In responding to my post from last week, Simon Dunkley, on his own blog, makes an astute point about modeling the past: we can’t return to it. We can recreate the objects and to a certain degree even the settings, but we can never capture the true essence of them.

I wrote about my childhood memories of lying in bed and watching the switch engine work the siding next to the house. I can paint lovely word pictures of that time and with enough research, perhaps even render the location faithfully. What I can’t do is go back and relive those experiences. They are forever gone except as a memory, one that is likely marinated in nostalgia after a half century.

As Simon pointed out, there is more to our past experiences than just the setting and the railroad artifacts we’re so fixated on. There is also touch, smell and the interactions with people among countless other aspects we cannot recreate in miniature.

You can see from the two photos of North Morton Avenue, that things have changed dramatically. The opening photo dates from the late 1970s, while the second one was shot on March 14, 2016. Both were taken from approximately the same spot. As you can see, the mill, my grandmother’s house and the railroad itself have been gone for decades now. With only the 2016 image to go by, would you even know a railroad once existed here?

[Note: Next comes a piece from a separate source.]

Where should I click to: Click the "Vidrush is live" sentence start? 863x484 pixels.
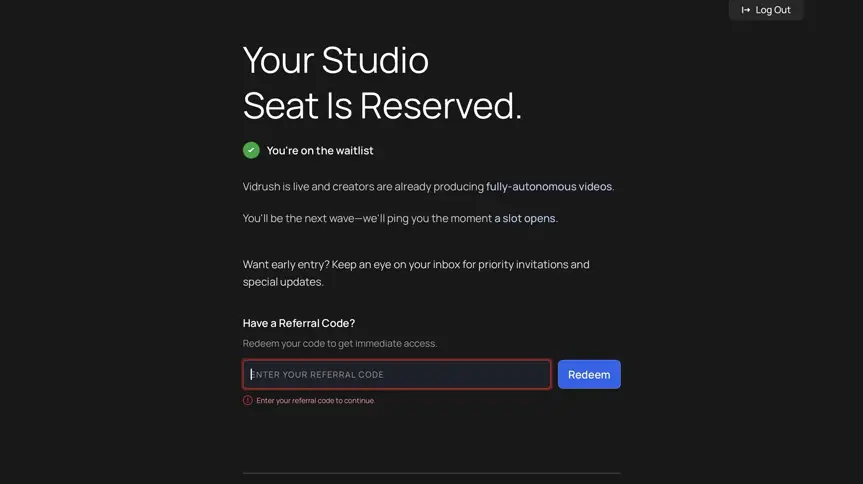pyautogui.click(x=276, y=187)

Perhaps, if you knew the area well but it’s unlikely you would otherwise.

I never tried to model Centerville, Richmond or even the Pennsylvania itself because I always sensed that the work would not equal my memory of them and therefore be a disappointment and source of frustration. I’m grateful I never went down that rabbit hole but I came very, very close. Instead I focused on the visual attributes that would apply to any subject of my choosing. And, that has proven to be the wiser choice.

Regards,
Mike

4 Comments

  1. Simon

    Hi Mike,

    In actual fact my post started as a comment to yours, but I realised it was becoming more personally focused and would sit well on my own blog.

    Let me say now to anyone reading this, avoid the rabbit hole.

    Believe me, it ain’t worth going down it, but if you do, it helps to have friends who can direct you out!

    Simon

  2. Chris Mears

    Simon and Mike: I’ve really enjoyed reading your posts back and forth on this subject. I apologize for not finding the words to express how much I’ve enjoyed these posts and that I’ve not said thank you on your blog, Simon, and now that I’m finally finding some of those words to express them here on Mike’s.

    Back to the discussion.

    I agree with the thoughts on distinguishing between trying to replicate a memory. I’ll admit I have a lot of trouble avoiding the rabbit hole myself and my relationship with it is evidenced throughout my own work or lack of it. Maybe just me, but I find managing this balance to be my single greatest creative block these days. (I’m not asking for someone to tell me what to do. Just confessing something probably already quite obvious.)

    /chris

  3. Simon

    In my experience, Chris, there is no point asking what to do as the choices are too personal. I just listened to what my friends were saying, and asked myself the right questions based on that.

    Follow the voices – they get louder as you approach daylight.

    Simon

  4. mike

    “I’ll admit I have a lot of trouble avoiding the rabbit hole myself…” Chris M.

    I believe we approach this idea from the wrong perspective. On the surface, we focus on the circumstances that fuel the memory: the event(s), the location, and the other physical or emotional parameters involved. The physical attributes can be rendered or approximated, the emotional aspects can be implied, if only by ourselves. Herein lies the trap the two of you seem to sense: what happens then? What happens after the first train has passed through our miniature childhood and gone on its merry way? How many times will it take before it’s trite and meaningless?

    What I learned from my trips down amnesia lane is an understanding of my relationship with trains and their meaning for me.

    I know that I’m drawn to these images because I was repeatedly exposed to them at an impressionable age and, that those seeds were planted deep. The preferences I developed have stayed true even though I willingly embraced other influences over the decades. I say they remained true because of the nagging dissatisfaction I always felt with modeling things I was only marginally interested in, even though the mainstream was all slobbery for them.

    The struggle, if you want to call it that, involved shutting out the noise, so I could listen to myself think.

    It’s not offered as advice, so take it for what it’s worth.